An Integrated AMPSO-CLSTM Model for Photovoltaic Power Generation Prediction

Abstract

To address the challenges of volatile and intermittent nature in photovoltaic power (PV) generation forecasting, a new convolutional long short-term memory network (CLSTM) prediction model optimized by adaptive mutation particle swarm optimization (AMPSO) is proposed. In this model, the local sensing ability of the convolutional kernels in the CNN is used to extract high-dimensional features from the variable influential factors of PV power generation, and a mapping between time series data and PV is established by the memory ability of the gate control unit in LSTM. The AMPSO algorithm is introduced to optimize the network structure and weights of CLSTM simultaneously. The performance of the model is verified by two different two data sets.
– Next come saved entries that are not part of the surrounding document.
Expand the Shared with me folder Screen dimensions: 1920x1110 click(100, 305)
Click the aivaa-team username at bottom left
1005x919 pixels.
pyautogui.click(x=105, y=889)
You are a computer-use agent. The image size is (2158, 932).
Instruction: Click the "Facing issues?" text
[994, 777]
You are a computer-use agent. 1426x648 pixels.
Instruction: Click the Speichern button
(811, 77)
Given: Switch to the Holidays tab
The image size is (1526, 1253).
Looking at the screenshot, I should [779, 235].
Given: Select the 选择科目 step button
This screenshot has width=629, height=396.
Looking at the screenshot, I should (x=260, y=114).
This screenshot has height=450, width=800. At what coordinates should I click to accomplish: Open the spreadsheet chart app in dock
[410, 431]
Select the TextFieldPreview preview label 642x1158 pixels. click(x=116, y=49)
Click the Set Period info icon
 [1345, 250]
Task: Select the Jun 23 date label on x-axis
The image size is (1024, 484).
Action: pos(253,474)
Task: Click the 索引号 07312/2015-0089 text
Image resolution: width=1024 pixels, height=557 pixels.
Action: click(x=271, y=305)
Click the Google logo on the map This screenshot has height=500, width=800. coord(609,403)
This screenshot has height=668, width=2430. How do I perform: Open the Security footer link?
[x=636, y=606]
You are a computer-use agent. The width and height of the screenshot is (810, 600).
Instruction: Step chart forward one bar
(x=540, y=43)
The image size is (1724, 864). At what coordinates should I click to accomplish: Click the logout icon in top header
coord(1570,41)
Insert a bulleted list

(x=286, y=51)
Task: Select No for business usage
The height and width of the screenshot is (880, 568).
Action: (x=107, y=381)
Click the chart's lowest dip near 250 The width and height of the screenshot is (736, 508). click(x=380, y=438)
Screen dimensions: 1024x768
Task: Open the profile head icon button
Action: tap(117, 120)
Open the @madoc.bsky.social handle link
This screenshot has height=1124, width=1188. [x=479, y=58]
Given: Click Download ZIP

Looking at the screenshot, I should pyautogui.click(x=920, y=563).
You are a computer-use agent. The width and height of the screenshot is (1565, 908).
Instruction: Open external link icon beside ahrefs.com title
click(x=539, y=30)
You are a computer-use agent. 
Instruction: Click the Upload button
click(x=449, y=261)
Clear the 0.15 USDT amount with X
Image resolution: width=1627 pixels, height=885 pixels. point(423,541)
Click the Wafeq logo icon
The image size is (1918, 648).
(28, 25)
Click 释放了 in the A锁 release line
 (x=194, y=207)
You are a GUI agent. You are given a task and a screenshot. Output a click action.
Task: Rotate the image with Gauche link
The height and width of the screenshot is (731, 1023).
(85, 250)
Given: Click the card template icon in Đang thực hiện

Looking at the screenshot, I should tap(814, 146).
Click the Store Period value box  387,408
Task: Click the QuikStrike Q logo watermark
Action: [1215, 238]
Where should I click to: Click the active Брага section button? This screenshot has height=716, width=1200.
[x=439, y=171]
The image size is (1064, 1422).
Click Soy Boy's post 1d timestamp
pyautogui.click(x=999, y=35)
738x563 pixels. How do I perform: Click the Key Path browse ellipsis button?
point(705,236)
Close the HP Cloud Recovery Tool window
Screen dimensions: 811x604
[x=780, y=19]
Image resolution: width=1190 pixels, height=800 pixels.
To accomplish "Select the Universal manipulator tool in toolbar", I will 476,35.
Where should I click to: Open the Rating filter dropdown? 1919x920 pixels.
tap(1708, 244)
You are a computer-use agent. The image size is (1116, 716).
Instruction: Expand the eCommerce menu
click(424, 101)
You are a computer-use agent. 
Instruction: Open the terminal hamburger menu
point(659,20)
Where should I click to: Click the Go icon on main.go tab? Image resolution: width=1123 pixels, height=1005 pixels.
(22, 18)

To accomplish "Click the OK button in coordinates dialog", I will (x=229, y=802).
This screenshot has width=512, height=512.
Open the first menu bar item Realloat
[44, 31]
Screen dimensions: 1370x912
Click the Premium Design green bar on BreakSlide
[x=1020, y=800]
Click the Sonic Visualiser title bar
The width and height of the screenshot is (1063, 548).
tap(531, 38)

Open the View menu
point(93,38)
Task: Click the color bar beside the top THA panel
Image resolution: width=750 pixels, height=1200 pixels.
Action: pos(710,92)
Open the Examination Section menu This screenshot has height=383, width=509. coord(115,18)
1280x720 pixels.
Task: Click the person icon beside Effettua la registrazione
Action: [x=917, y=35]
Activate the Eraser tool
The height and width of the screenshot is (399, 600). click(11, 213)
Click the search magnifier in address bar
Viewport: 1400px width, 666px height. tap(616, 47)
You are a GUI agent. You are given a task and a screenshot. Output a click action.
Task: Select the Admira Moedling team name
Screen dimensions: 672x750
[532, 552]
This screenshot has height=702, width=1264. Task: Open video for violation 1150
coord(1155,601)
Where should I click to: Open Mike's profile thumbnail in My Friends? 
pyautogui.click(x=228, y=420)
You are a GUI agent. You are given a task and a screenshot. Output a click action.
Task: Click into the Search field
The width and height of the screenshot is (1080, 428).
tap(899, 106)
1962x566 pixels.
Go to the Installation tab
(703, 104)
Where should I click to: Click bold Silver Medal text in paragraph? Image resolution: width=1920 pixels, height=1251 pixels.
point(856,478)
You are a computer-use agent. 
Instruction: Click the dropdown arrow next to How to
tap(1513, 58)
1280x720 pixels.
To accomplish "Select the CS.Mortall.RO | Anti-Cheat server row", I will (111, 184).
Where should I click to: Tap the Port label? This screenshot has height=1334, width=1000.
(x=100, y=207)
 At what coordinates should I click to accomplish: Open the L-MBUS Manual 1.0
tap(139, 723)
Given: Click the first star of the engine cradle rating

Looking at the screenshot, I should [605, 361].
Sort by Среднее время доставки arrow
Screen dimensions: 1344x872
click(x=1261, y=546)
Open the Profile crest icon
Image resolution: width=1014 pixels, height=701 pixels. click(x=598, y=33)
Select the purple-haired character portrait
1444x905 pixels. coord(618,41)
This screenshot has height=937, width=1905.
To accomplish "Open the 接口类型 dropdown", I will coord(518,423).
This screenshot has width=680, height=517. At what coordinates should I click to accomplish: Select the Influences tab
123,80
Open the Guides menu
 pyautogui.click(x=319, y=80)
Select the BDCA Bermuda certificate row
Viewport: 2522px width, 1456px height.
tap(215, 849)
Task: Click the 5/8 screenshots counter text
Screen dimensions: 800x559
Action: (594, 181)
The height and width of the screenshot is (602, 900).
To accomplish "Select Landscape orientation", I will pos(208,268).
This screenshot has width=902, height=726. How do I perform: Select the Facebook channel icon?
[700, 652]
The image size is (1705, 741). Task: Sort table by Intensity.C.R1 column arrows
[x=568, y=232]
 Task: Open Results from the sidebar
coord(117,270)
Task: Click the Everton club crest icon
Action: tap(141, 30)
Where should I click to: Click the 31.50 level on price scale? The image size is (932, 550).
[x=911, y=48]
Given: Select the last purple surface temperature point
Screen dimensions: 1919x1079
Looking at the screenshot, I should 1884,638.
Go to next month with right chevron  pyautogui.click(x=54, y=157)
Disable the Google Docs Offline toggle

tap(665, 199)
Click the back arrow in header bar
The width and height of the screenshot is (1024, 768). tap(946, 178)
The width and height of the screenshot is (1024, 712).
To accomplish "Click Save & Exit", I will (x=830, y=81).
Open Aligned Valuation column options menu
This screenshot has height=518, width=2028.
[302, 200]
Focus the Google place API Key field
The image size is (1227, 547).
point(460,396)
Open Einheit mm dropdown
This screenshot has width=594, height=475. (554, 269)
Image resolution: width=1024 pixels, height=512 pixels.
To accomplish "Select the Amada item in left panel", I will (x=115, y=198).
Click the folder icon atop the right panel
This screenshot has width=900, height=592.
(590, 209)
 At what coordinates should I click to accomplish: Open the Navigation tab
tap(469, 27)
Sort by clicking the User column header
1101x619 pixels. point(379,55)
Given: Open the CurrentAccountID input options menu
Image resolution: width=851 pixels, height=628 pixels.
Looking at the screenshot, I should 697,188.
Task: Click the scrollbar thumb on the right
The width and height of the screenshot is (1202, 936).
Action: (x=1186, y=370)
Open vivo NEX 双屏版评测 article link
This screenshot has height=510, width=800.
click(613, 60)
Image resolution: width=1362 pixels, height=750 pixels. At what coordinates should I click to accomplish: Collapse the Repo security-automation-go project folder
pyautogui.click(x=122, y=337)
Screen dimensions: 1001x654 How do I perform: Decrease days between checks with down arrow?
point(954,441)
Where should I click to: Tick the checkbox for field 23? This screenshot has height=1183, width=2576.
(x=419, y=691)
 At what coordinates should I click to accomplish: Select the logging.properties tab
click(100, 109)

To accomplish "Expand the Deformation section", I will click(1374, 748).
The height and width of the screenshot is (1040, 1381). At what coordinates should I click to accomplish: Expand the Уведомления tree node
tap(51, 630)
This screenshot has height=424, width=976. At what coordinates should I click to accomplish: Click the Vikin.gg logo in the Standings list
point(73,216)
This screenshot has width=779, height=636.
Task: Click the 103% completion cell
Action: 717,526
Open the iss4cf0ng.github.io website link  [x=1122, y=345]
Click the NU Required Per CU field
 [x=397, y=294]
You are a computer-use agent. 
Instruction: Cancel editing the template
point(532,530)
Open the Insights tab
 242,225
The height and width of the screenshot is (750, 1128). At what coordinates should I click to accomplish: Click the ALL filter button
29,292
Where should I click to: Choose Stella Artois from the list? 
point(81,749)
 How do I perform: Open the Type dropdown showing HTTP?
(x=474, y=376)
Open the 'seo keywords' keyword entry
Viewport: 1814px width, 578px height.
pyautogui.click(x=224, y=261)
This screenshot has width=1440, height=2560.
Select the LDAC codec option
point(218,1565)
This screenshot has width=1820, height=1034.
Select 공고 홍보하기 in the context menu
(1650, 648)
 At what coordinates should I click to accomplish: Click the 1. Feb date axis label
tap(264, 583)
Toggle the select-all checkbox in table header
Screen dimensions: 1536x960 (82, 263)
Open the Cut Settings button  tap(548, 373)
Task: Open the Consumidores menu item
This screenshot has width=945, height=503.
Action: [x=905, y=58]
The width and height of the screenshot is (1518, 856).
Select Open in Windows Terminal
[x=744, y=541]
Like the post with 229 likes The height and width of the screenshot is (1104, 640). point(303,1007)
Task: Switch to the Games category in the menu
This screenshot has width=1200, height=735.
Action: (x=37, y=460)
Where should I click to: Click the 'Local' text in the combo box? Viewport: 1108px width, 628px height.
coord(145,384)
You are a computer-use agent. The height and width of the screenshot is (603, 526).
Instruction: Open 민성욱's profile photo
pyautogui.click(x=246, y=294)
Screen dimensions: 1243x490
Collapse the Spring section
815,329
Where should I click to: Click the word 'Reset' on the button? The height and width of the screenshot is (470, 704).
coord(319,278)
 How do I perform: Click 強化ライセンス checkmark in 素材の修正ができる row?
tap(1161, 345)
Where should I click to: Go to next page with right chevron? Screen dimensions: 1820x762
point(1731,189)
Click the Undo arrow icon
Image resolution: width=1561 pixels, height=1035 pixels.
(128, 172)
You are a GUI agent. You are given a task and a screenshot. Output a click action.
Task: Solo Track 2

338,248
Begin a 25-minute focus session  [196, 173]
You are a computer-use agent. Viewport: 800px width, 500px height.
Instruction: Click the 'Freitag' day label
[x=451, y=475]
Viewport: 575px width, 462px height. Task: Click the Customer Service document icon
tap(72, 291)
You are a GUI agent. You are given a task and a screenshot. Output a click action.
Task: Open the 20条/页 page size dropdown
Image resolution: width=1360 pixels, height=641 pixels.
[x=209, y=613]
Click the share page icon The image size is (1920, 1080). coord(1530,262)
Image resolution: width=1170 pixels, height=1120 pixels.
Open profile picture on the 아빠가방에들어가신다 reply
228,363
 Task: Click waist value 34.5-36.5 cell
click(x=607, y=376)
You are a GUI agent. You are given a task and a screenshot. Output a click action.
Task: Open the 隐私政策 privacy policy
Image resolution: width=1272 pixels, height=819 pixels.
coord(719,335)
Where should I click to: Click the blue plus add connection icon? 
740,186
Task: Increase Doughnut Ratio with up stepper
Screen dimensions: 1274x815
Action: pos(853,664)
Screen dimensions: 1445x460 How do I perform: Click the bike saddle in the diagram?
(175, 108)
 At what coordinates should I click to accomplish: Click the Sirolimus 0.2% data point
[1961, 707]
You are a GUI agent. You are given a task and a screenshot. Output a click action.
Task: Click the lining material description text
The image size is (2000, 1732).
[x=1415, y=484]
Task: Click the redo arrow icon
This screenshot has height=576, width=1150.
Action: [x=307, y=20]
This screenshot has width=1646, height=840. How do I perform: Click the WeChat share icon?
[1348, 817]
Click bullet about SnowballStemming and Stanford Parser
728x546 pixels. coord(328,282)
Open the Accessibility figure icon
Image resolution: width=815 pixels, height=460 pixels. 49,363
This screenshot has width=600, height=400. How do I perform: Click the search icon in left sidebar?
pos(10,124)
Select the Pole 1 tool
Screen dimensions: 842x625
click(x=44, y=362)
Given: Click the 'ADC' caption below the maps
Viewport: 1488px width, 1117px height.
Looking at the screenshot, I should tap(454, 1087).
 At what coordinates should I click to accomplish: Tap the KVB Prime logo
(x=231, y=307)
The results show that compared with that of the CLSTM, Auto-LSTM, LSTM and recurrent neural network models, the root mean square error (RMSE) of the AMPSO-CLSTM model decreases by 1.92–6.53% and 6.23–31.10%, the mean absolute error (MAE) decreases by 6.92–16.87% and 11.71–48.84%, and the mean absolute percentage error (MAPE) decreases by 13.24–31.75% and 12.22–49.00%, respectively. Compared with those of the CLSTM model, the number of channels in the convolutional layer of the AMPSO-CLSTM is reduced by 51.76–71.09% and 61.72–86.72%, respectively, and the number of hidden neurons in LSTM is reduced by 32–60% and 53–84%, respectively.